[Source records]

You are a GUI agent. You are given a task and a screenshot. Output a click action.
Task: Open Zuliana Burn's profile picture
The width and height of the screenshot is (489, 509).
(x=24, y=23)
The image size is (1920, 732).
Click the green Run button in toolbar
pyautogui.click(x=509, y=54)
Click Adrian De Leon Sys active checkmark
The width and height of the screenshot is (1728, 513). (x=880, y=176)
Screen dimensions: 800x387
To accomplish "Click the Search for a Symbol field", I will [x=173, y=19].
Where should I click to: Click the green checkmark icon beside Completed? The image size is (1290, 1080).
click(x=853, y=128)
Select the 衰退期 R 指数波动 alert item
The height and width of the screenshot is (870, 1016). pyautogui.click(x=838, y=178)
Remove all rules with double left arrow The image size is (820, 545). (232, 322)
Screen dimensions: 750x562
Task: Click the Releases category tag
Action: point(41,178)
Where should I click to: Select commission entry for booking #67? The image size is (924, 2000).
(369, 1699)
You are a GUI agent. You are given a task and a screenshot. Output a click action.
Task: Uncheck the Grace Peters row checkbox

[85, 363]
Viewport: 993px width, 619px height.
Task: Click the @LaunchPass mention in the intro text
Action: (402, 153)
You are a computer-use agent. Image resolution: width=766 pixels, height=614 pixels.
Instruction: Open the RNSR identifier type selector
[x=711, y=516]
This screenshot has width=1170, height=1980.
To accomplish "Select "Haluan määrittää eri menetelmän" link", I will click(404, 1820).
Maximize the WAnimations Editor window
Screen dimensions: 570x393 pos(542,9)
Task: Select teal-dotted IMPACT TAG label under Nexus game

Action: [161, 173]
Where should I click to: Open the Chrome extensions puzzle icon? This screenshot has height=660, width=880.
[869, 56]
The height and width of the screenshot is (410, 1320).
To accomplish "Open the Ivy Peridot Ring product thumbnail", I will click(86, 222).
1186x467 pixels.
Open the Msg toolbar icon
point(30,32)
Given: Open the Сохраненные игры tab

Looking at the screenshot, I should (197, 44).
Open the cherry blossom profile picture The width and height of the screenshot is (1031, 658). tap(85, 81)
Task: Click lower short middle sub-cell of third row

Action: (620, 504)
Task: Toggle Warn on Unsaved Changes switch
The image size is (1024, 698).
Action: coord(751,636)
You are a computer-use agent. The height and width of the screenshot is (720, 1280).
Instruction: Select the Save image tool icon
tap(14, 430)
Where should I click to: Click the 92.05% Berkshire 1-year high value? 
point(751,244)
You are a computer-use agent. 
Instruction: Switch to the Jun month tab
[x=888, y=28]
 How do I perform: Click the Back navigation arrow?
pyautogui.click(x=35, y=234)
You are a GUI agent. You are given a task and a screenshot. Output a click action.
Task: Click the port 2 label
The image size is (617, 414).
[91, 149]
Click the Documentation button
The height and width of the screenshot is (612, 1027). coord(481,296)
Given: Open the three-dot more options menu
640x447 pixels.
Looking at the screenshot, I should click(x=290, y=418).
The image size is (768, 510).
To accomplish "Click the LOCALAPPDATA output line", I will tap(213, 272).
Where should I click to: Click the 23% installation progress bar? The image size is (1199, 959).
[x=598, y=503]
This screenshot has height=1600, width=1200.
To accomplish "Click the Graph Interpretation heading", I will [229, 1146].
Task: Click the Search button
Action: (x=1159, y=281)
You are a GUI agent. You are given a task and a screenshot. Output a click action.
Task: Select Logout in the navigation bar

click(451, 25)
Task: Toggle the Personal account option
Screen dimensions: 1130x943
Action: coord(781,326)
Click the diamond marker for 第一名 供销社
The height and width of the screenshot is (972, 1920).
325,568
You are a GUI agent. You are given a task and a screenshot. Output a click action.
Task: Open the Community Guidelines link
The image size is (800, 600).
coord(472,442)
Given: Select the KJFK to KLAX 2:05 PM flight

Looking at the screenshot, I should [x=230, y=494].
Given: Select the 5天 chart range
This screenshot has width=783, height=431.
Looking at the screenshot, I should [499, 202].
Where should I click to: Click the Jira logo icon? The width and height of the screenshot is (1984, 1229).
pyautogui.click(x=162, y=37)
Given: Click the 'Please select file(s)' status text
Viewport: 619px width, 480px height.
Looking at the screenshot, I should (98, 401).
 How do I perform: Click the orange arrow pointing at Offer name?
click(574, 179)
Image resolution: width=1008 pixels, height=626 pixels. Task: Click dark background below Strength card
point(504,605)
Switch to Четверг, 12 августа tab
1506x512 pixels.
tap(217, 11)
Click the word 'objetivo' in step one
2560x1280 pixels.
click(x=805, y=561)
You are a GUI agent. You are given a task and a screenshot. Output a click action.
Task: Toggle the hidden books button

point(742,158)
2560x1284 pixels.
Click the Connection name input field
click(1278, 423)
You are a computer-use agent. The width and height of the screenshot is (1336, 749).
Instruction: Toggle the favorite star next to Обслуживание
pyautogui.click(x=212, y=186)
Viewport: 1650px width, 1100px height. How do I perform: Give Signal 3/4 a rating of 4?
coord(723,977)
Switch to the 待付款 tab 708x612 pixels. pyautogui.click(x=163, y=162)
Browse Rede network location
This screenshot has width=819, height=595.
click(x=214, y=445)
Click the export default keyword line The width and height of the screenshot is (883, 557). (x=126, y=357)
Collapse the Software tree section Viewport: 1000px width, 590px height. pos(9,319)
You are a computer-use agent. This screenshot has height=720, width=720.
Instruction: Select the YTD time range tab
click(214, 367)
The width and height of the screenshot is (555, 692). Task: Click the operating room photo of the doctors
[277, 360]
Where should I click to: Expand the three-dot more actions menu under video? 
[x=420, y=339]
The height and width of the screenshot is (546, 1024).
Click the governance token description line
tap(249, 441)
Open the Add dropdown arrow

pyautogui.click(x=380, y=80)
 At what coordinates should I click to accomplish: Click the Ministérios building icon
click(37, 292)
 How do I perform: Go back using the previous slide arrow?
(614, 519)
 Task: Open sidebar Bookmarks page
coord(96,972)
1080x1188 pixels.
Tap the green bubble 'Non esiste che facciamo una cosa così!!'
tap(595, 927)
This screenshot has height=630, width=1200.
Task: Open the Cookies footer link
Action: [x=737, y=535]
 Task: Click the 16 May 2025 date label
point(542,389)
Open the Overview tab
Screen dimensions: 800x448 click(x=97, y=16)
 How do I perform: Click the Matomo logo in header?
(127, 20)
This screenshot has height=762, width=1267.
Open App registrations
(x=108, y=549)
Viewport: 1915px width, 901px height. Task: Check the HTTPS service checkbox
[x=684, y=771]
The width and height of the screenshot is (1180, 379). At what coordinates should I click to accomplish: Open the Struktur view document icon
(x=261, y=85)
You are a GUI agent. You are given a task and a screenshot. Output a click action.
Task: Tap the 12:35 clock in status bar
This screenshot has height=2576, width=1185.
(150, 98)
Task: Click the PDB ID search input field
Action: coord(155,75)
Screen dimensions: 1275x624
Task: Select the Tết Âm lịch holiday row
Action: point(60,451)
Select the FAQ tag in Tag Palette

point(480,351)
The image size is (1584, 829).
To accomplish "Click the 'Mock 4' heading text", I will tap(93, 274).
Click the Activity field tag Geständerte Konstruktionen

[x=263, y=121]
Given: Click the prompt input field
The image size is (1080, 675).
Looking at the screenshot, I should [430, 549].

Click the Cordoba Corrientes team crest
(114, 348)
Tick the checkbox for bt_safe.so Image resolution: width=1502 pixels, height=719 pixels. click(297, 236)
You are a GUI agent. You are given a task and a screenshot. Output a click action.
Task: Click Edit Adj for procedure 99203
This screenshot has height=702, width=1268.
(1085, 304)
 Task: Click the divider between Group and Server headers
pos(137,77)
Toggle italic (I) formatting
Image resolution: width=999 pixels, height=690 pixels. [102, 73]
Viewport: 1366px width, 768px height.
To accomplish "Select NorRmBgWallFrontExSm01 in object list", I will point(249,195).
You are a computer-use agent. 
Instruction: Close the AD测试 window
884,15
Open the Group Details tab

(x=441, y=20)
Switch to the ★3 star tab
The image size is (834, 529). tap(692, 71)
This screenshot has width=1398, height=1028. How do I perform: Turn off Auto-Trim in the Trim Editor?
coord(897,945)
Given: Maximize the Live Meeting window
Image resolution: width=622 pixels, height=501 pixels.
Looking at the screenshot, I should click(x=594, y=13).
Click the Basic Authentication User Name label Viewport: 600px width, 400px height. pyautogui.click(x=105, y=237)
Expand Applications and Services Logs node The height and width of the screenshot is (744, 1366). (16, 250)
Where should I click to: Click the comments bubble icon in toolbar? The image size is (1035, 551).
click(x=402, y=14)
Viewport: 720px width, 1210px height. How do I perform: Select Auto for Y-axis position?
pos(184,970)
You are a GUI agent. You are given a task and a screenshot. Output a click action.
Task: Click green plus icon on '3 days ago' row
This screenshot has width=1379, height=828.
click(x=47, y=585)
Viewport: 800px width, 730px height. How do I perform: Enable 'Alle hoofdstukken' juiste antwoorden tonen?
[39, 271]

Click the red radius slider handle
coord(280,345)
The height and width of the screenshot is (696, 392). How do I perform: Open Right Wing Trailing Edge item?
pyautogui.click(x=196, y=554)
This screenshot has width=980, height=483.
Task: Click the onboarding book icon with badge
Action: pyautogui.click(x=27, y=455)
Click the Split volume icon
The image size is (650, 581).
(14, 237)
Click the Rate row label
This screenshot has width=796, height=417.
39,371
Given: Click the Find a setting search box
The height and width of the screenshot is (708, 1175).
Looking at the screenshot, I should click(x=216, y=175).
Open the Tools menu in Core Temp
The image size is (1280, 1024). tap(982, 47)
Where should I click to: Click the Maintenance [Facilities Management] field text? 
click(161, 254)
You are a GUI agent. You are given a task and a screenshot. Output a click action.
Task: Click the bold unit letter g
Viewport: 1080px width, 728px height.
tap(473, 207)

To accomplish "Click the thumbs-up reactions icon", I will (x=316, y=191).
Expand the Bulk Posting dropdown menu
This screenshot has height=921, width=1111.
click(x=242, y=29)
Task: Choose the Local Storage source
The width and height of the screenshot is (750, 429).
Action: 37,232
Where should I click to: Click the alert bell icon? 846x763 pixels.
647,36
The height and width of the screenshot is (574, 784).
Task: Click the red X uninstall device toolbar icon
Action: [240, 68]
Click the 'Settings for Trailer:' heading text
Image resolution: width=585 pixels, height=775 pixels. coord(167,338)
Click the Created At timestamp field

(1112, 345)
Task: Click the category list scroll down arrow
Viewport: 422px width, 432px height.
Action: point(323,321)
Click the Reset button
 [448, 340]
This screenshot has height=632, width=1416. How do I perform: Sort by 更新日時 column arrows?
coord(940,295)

Task directions
The answer must be a single number: how many lines above contain "status".

Result below
2